** BEGIN Text provided **

Here is a precious link to Arabic poetry (the page is on 'Antar) : http://www.adab.com/modules.php?name=Sh3er&doWhat=lsq&shid=283&start=0

Among the words mentioned by 'Antar, *عبد* and *أسود* are the most used with their derivatives (*سوداء*, etc.)

The coincidence also lays in his mother's name : *زبيبة*. 
I guess he mentioned himself (or was mentioned) as Ibn a-Zabiiba (the son of Zabiiba) which could lead as well to a language game: the son of the raisin.

People who are interested can also take a look at the Sudan and Egypt section of adab.com (the link above) where some poets talk about Africa and their "négritude".

Wa e-salam lil-jamii3n !


----------



## Josh_

I do not understand how the word عبد , used to refer to black people, could _not_ be considered a derogatory and/or racist term.  I know that if my ancestors used to be slaves and someone called me a slave (in any language), especially in a post-manumission era when slavery was not an issue anymore, I would be insulted.  Anyway, here in the Detroit area I will sometimes hear عبد in reference to black people, but I have only heard it with a derogatory tone (unfortunately I have come across some racist Arabs) and it will often be used with the so-called n-word (when switching back and forth between English and Arabic).  Maybe because of hearing the  word عبد in such close proximity to the n-word, I have come to think of the Arabic word as an insult akin to that most opprobrious of English invectives. Needless to say the word عبد used in reference to black people does not jive with me, to say the least.

Anyway, that's my two cents.


----------



## elroy

Josh_ said:


> I do not understand how the word عبد , used to refer to black people, could _not_ be considered a derogatory and/or racist term.


 I can see how you would think that, but as you know language use isn't always logical.

In modern Palestinian Arabic, عبد is indeed a neutral word used to refer to a black person. The origin is obvious, but the word has acquired a new meaning with neutral connotations.

It's something I can't explain, I guess, but I can assure you that عبد is *nowhere* near as offensive as the N word in English. If a Palestinian used عبد when referring to a black person in a pejorative way, the offensive effect would come from the context, the other words in the sentence, the tone of voice, etc. and not the word عبد itself.

If someone told me عندي صاحب عبد, I would take عبد as a simple description of his friend's skin color. You also commonly hear things like لغة العبيد, used to refer to the stereotypical way that (Palestinians think that ) black people talk.

** END Text provided **

List every geographic place named in the forum thread. The records have nothing to do with this.

** BEGIN Data **

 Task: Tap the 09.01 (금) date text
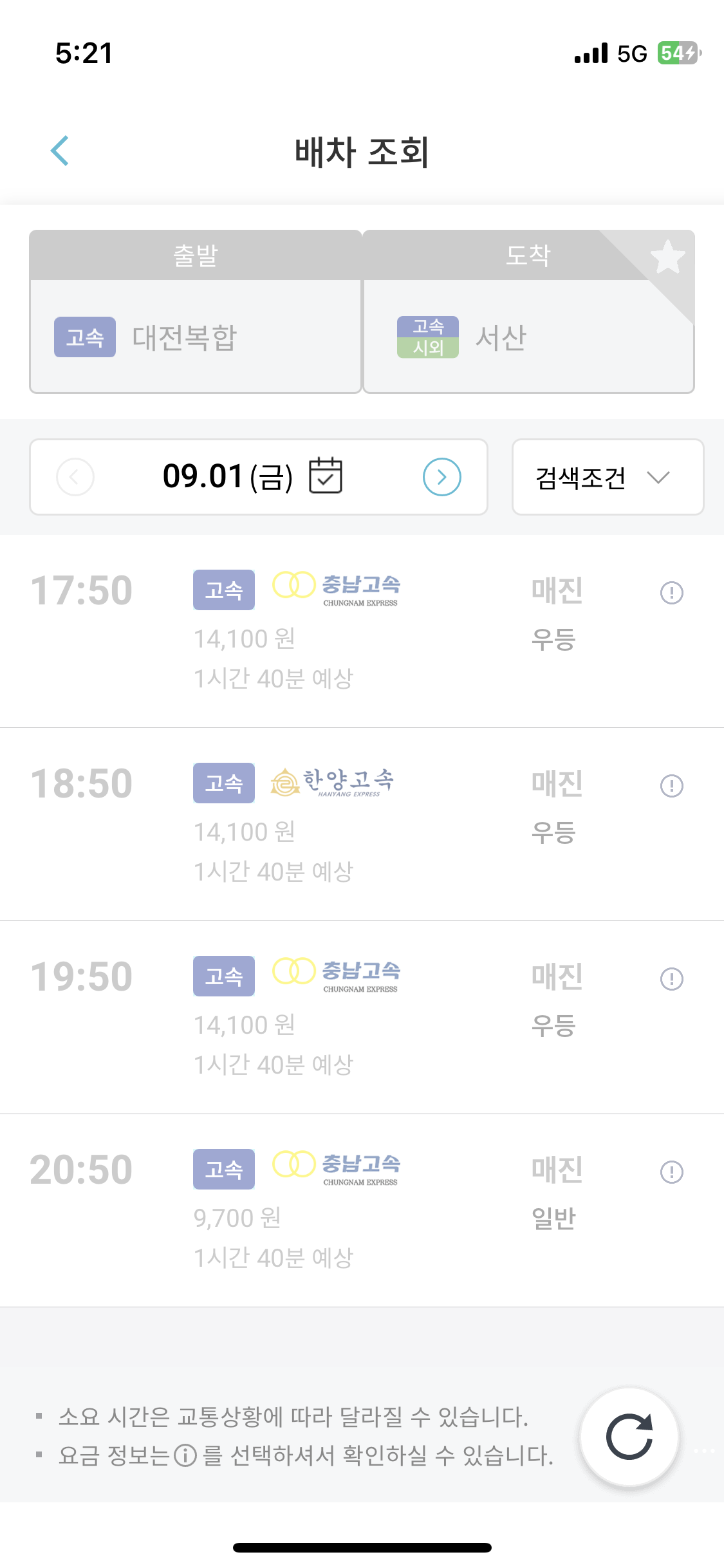[x=228, y=477]
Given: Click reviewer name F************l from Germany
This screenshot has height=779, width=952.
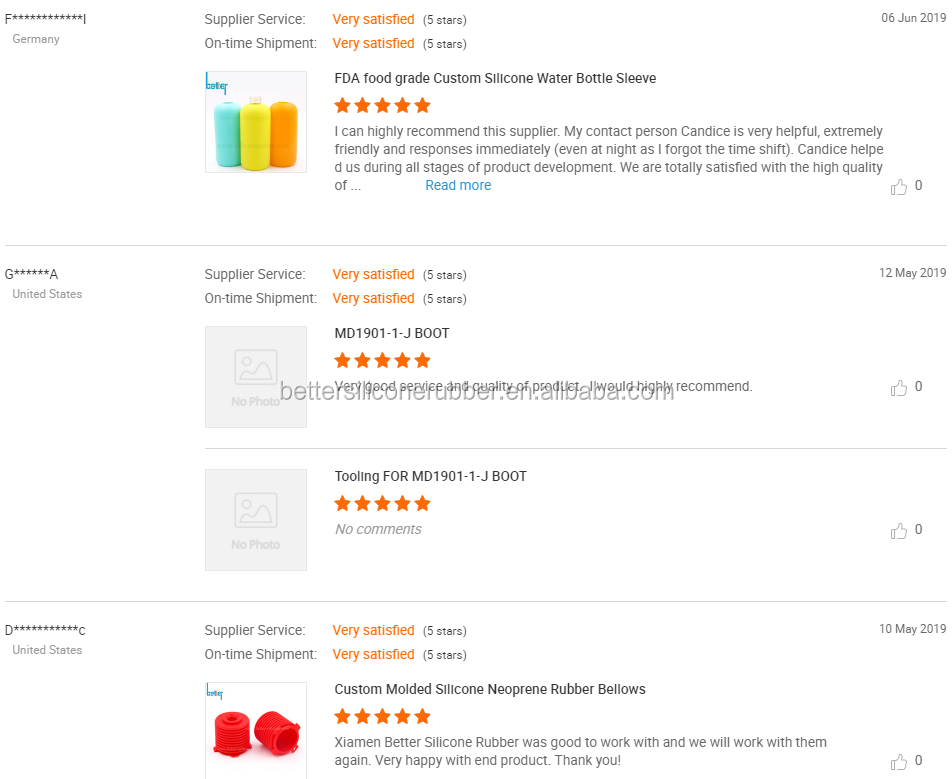Looking at the screenshot, I should 45,19.
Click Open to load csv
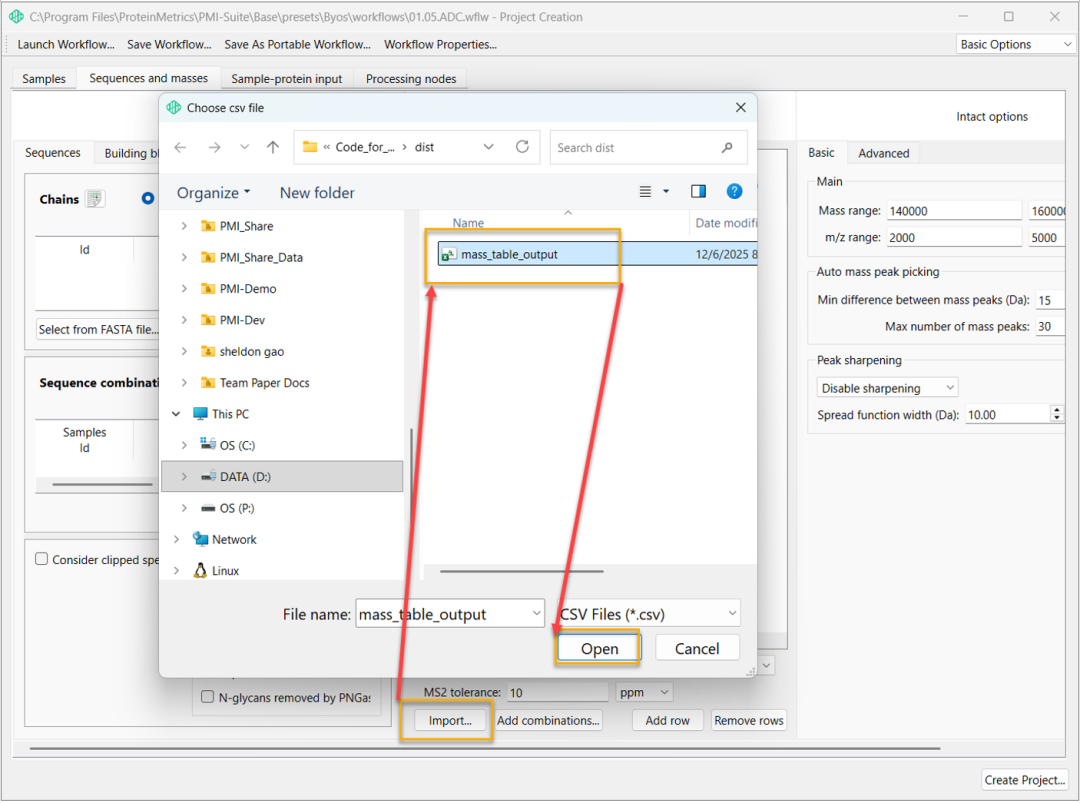This screenshot has width=1080, height=803. [599, 648]
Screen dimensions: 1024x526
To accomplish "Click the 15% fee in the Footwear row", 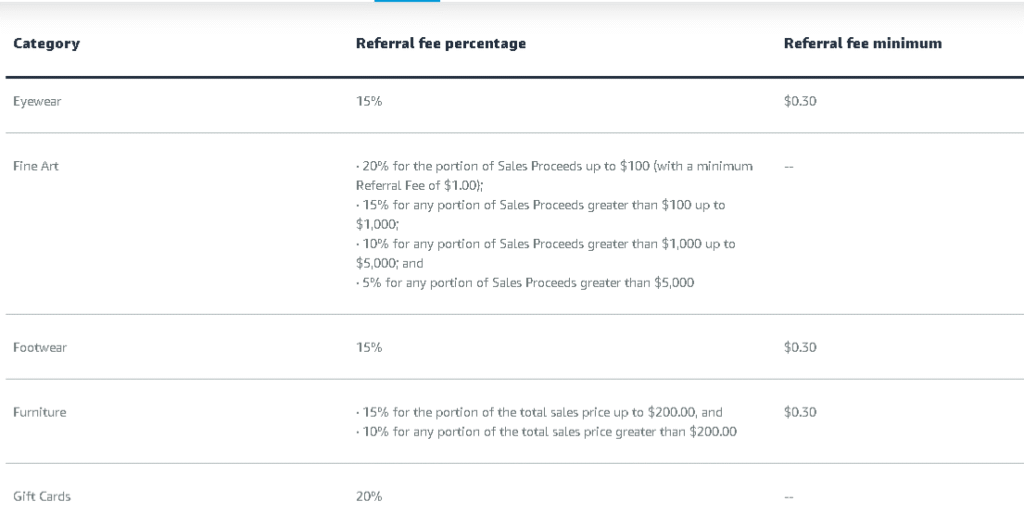I will (369, 348).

** END Data **

--- The response ---
Sudan, Egypt, Africa, the Detroit area